“I never got the hang of poetry” my ass.
I honestly don’t remember exactly when I got into the Arctic Monkeys. A couple of years back, I remember listening to Pandora one night. This song comes on (ironically named D is for Dangerous) and I just stopped. I had to stop, to listen. There was something about this song; either the catchy drumbeat (tambourine included), the back-to-back vocals, or the retakes, I just don’t know but I loved it. “Arctic Monkeys,” I whispered to myself slightly laughing. So I did what anyone else would do: I Googled them. Guessing from the vocals in D is for … I imagined a group of 50-year-old men. The kids in the search results weren’t even half that age. I decided to buy WPSIATWIN a couple of days later. Little did I know what I was getting myself into …

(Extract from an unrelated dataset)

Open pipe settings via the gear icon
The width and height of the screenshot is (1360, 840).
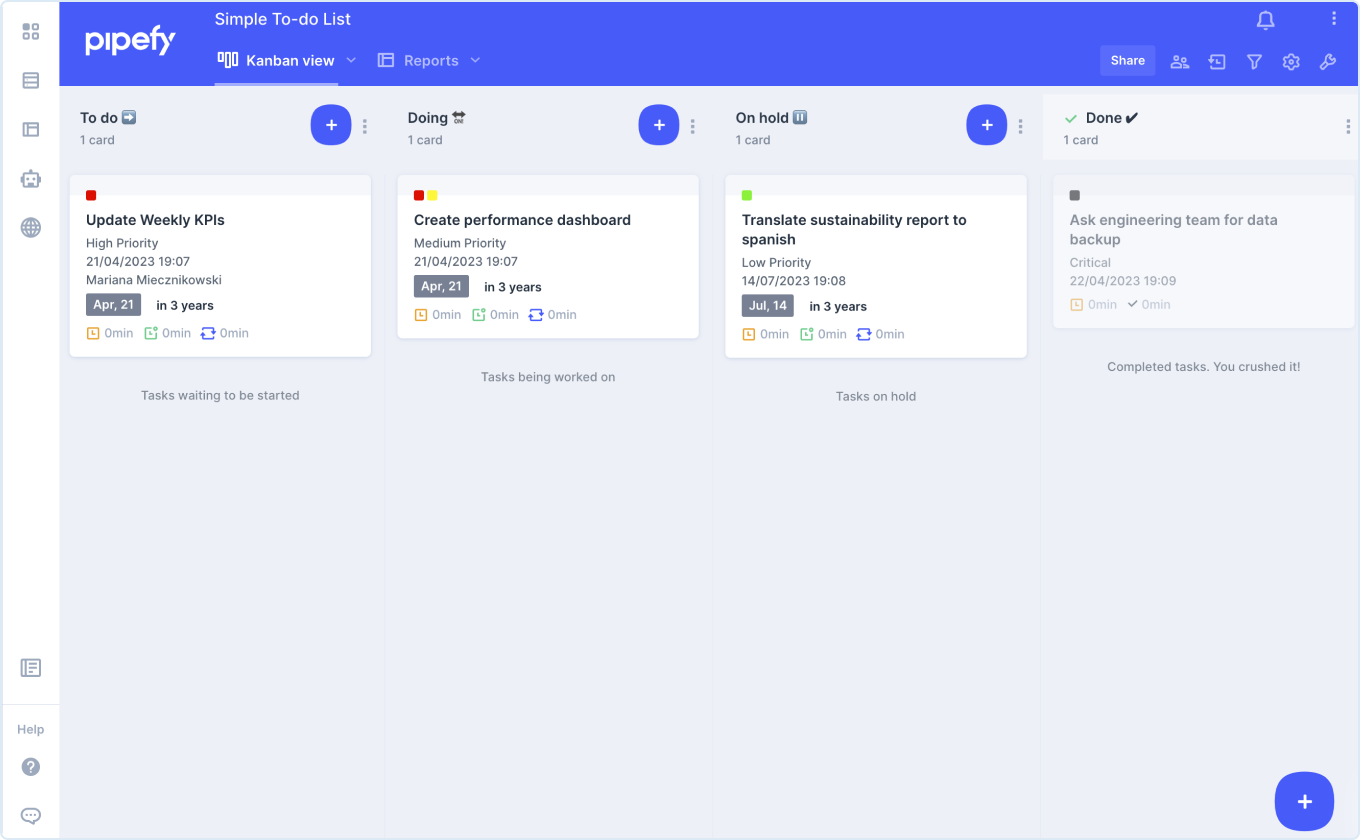tap(1291, 61)
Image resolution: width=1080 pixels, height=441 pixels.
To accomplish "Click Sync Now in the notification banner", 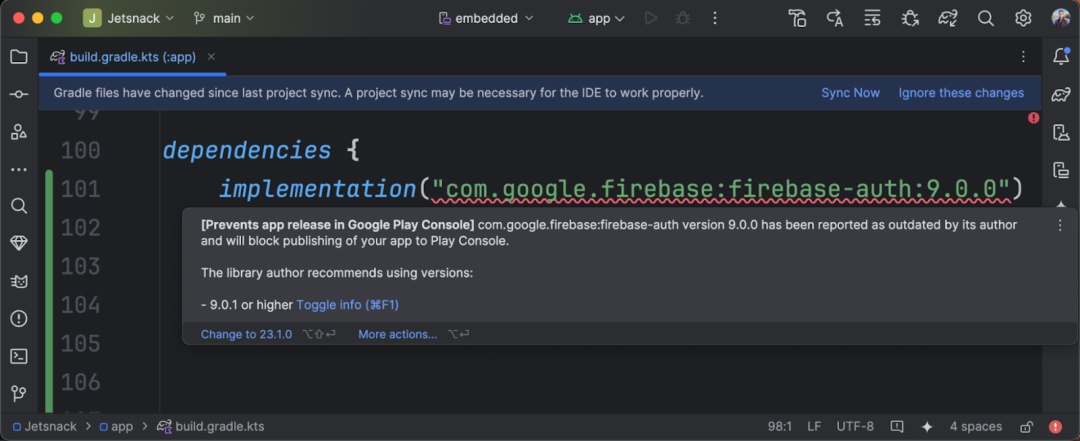I will pyautogui.click(x=850, y=93).
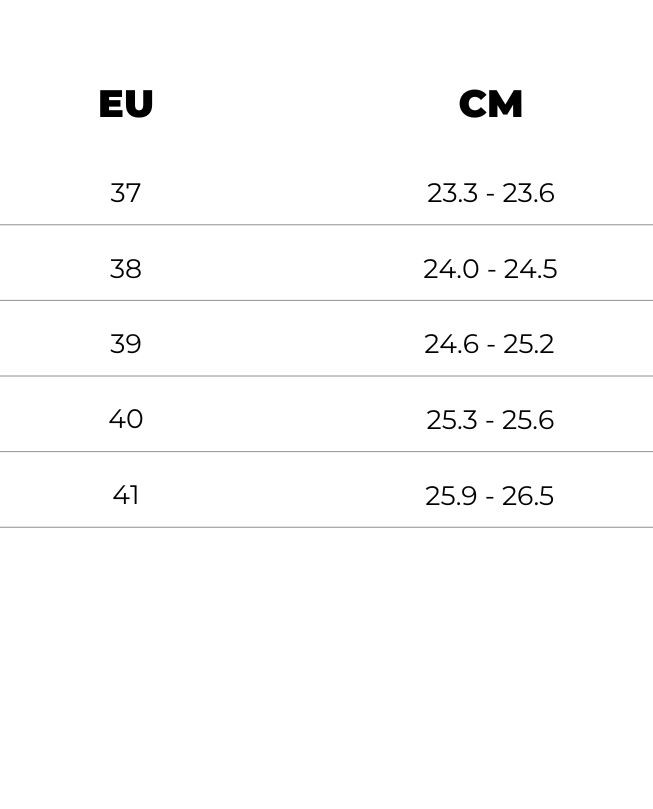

I didn’t listen to the album for weeks. It’s a horrible habit I have; I don’t easily listen to music I haven’t already listened to. Dancing Shoes came on shuffle and for some reason I hadn’t skipped it. That went on repeat for a couple of days. Soon after From the Ritz to the Rubble replaced it and then the rest of the album followed. I couldn’t believe it. I was so used to albums having one good song and the rest of ‘em being shit, but this wasn’t the case. Every single song was perfect. The lyrics, they were witty and cynical yet they were smart and simple. The guitars they just hit everything right on the spot. The bass wasn’t just a thing in the background anymore. And the drums. The motherfucking drums.
The “Discovery Stage” is what I like to call what happened next. Every new song (well, for me anyway) I heard was like tasting a new food. I closed my eyes and just listened. You pictured each sound as they flowed in; it wasn’t the same old bland broccoli anymore. “Favourite Worst Nightmare” was my next purchase. It was different; more (calm) collected (and commanding) but even fiercer and with a wider range, to go from a song like Brianstorm to 505in just one album?
I didn’t like Humbug at first, as I’m sure a lot of us did too. To be honest, I hated it. You went from a brutal attack to an album like this? It was ridiculous; it was an outrage. I developed a grudge against them and stopped listening in protest. In short, the waters became stagnant. The stupidity, my stupidity, I look back in disgust.
I ended up buying the album anyway. I pushed it in the player expecting nothing in particular. I was sad. This band had made some of the best music I had ever listened to and this album just threw it all away. It was the biggest disappointment I could receive.
The little fuckers. It was the first time I had listened to the album in its entirety and just … holy fucking shit. Mesmerized is the closest word I could find to describe what I felt.
Then you lot came in. Up to this point, I had kept them all to myself. Everybody was too busy listening to Pitbull and Rihanna to even bother. I felt as if I was hiding a national secret; if I shared it with the wrong person, I’d ruin everything. ArcticMonkeysUS came up while I was looking for lyrics. There were people that actually had a good taste in music?! I began to check AMUS daily (stalker and proud) until I finally said, “Screw it, I’m getting a Tumblr.” This was around the time the Brick by Brick video came out. So history repeats itself. All the freaking lyrics you’ve written and you hand me 39 bricks and 3 rock and rolls? Long story short, Suck It And See is one of the best albums ever made blah blah blah.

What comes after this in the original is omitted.